結婚することになった。
冗談半分で、この日記のジャンルを「国際結婚」(と「グルメ」)にしたのが1週間前。
その時は、こんなふうになるなんて想像していなかった。
もちろん恋人とそのうち結婚することは
ふたりの間では決まったことで。
でもそれはあくまで「そのうち」で。
「そのうち」とは恋人の会社が軌道に乗ってから。
たぶん、数年のうちに。
という話を、去年だったか一昨年だったか、ふたりで話したのだ。
東高円寺の、青梅街道に面したイタリアンレストランの2階で。ランチタイムもとうに終わった昼下がり。
しかも導入は互いの仕事の話だったから、ロマンチックとは程遠かった。
でも私は、恋人が自分の将来を、ふたりの将来としていることがわかって。うれしかった。とても。
今日は恋人のレーシックの1週間後検査で、
その前にちょっと書類整理があるから事務所に寄って、
だからその前に、つまり朝から、いつもの喫茶店へ行った。
いつもの喫茶店。すなわち銀座ルノアール中野店である。
モーニングセットを頼み、
しかもオーダーしたものが出てくる前にちょっとトイレ行くねと席を立ち、
トイレから戻ってきたときだった。
今度の夏休み、京都に旅行いかへん?
と思い出したように恋人がいう。
わぁいいねいいね、京都大好き。と私。
瞬間、私の脳裏には、さまざまな寺社仏閣が浮かんだ。
京都!久々の京都だ!
京都へは以前は毎年のように旅行していたのだけれども、
故郷を京都にもつひとが恋人になってからは一度も行っていない。
紹介されないのに行くのも嫌だなとか、かといってひとりで行くのも嫌味だなとか、そんなふうに思っていたから。

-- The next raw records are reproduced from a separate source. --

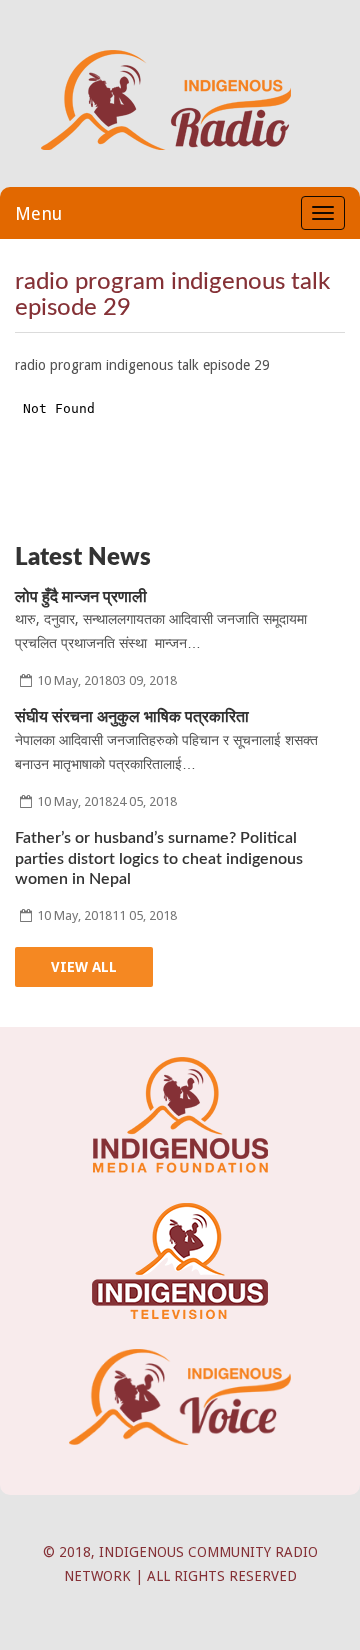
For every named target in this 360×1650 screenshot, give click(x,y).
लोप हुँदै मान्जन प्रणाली (81, 597)
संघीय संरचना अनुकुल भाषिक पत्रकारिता (132, 717)
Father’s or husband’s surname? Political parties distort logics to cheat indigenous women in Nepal (159, 859)
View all (84, 967)
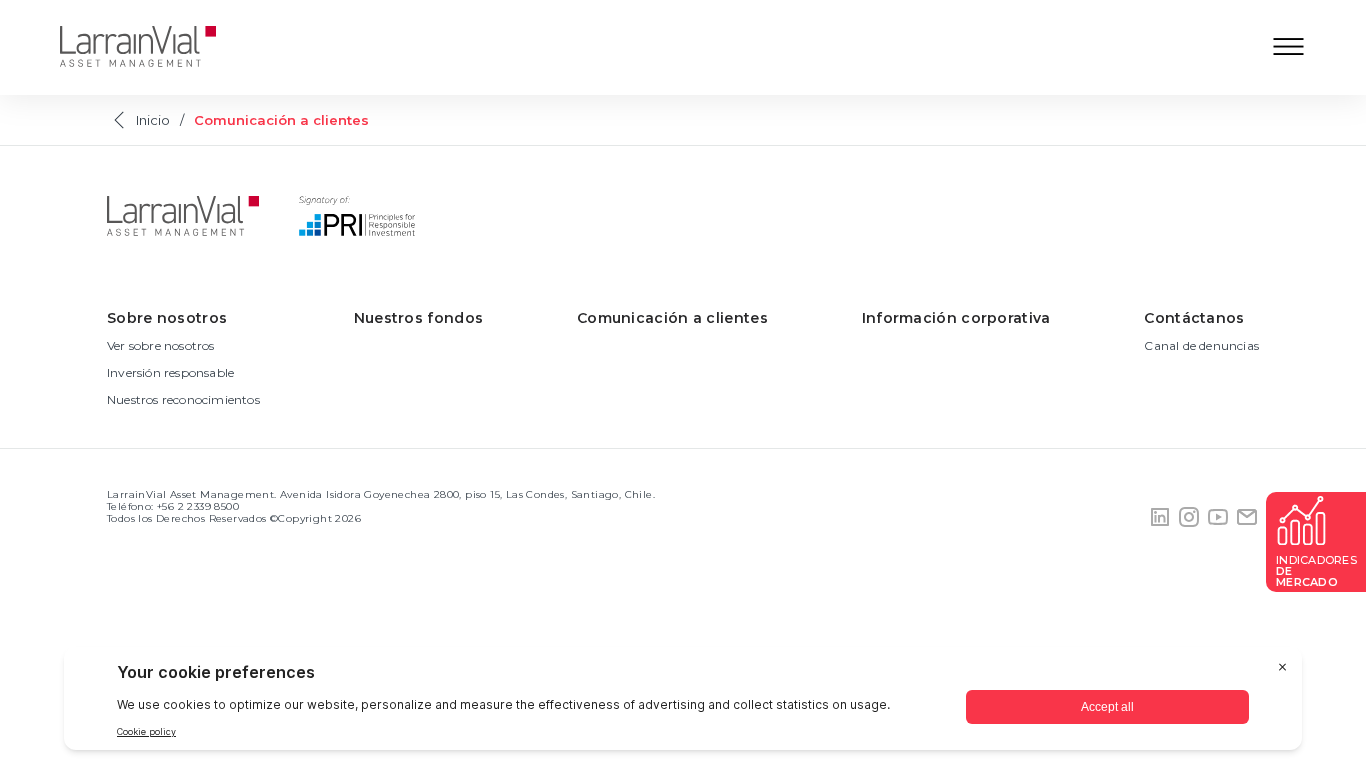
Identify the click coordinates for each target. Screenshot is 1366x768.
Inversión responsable (170, 372)
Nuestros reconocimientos (183, 399)
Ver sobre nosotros (161, 345)
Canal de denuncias (1201, 345)
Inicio (153, 120)
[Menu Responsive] (1288, 48)
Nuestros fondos (419, 318)
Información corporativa (956, 318)
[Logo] (153, 48)
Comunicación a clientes (672, 318)
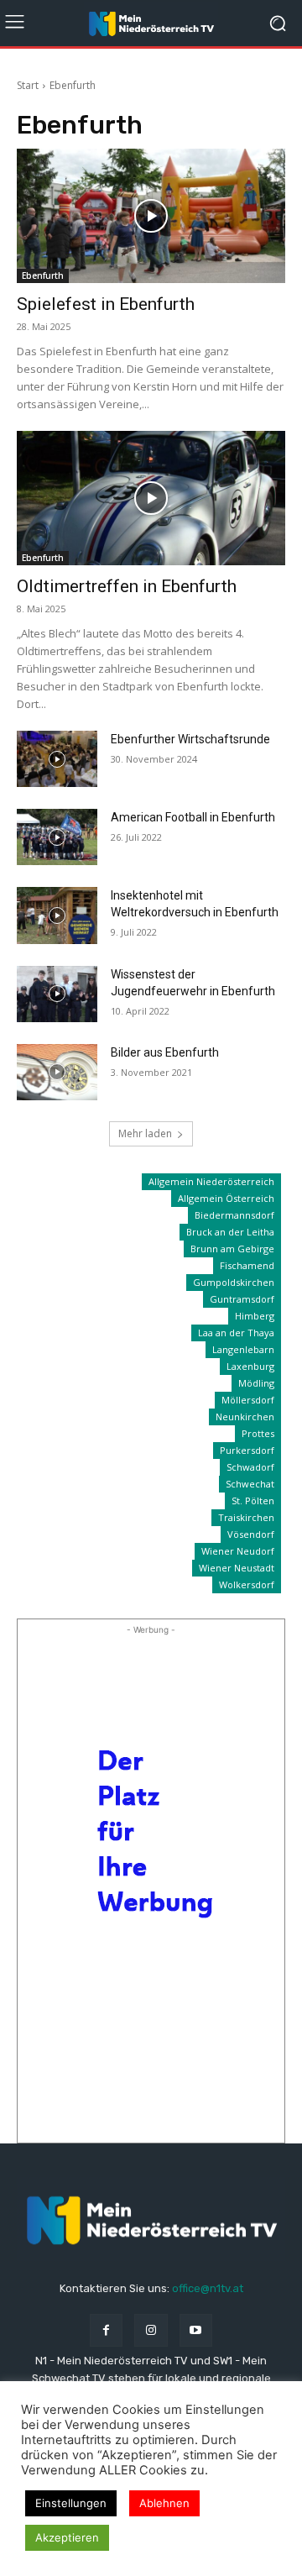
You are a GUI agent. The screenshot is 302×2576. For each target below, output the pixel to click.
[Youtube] (196, 2330)
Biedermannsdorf (234, 1215)
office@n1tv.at (207, 2288)
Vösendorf (250, 1534)
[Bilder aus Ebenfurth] (57, 1072)
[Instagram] (150, 2330)
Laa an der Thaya (236, 1332)
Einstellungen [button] (71, 2503)
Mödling (256, 1383)
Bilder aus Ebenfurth (165, 1052)
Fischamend (247, 1265)
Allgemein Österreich (226, 1198)
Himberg (254, 1315)
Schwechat (250, 1483)
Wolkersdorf (246, 1584)
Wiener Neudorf (237, 1551)
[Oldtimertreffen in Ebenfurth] (151, 498)
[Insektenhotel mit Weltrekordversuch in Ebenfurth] (57, 915)
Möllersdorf (247, 1399)
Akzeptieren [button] (67, 2537)
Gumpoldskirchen (233, 1282)
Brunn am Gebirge (232, 1248)
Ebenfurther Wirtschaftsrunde (190, 739)
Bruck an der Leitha (230, 1231)
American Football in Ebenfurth (193, 817)
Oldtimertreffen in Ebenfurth (127, 586)
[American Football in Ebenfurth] (57, 837)
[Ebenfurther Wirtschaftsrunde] (57, 759)
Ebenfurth (43, 275)
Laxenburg (250, 1366)
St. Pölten (253, 1500)
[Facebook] (106, 2330)
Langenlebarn (243, 1349)
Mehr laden (145, 1133)
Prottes (258, 1433)
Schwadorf (250, 1467)
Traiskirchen (246, 1517)
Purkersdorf (247, 1450)
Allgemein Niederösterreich (211, 1181)
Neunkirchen (245, 1416)
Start (28, 85)
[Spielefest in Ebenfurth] (151, 216)
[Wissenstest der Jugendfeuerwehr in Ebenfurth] (57, 994)
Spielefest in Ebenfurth (106, 304)
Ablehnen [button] (164, 2503)
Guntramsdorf (242, 1299)
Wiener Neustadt (236, 1567)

だから単純に「京都旅行」は嬉しくて、喜んでいたら、恋人がひと呼吸置いて言ったのだ。
親に紹介したいから。
恋人の両親に会う。
そんな日が来たらいいなと思っていたけれども
来ないかも知れないなと諦めてもいた。
在日韓国人の恋人と日本人の私。
よほどの親日でない限り、乗り越える壁は高いだろう。
恋人の一族はましてや全員韓国人だ。
私の家族は国籍のちがいをまったく気にしないひとたちだし、
両親とも恋人と会っていて、すごく恋人のことを好きだといっている。
でも私は?私のことは?
恋人との将来を考えるほど、きっと簡単ではないと思っていた。
私が日本人だって知ってるの?
おそるおそる、聞かざるを得ない。
でも頑張って聞くと、
知っとるよ、もちろん。
と明るく恋人はいう。
大丈夫なのかな、
それでも心配そうにいうと、
昔は確かにいろいろあったけど、いまは関係あらへん、親父もおかんも大丈夫やし、親戚もばあちゃんもみんな喜んどったから。
それにもし反対されても俺は結婚したけどね、
会社辞めてなければもっと早く結婚してたけど、会社つくってばたばたして待たせてしもうたし。
そんなことを恋人はいう。
ウチよりナオのとこは大丈夫なん?在日でも。
恋人も心配そうに聞くものの、
家族は最初から知っているし、歓迎こそすれ反対する家ではない。だから大丈夫。
私はもう、恋人の家族が私を受け入れてくれそうだというそのことだけで
十分にいっぱいいっぱいで、いろいろなうれしい言葉ぜんぶがうれしくて、
ああ待っていて良かったなあと心から思う。しみじみと。
不思議と。こころは静かだ。
しずかにゆっくりと、私が喜んでいる。
そんな感じ。
思えば長い、たくさんの道のりだ。
結婚はゴールではもちろんないけれど
途中途中でいろいろなことがあり、諦めや焦燥や、
もちろんしあわせや、
そんなことがふたりのあいだにはたくさんあった。
だから。なんていうんだろう。
感激というよりは感慨。
今年の夏休みに、互いの両親に挨拶に行くこと。
派手な式は苦手だから、披露宴はしないけど、式と、あとは親族とちいさな食事会くらいにをすること。
でもウェディングドレスを着ること。
来年の春くらいに。
そんなことをぱらぱらと話す。ゆっくりと話す。
結婚することになった。
今度は夢の話ではなく、本当の話。
またしてもロマンチックのかけらもない、
でもとてもしあわせでたいせつな話。
それが今日のこと、
今日という日のこと。
(私たちをリアルに知る友だちのみなさまへ。
なんとそういうことになりました。
正直、我ながらびっくりしています。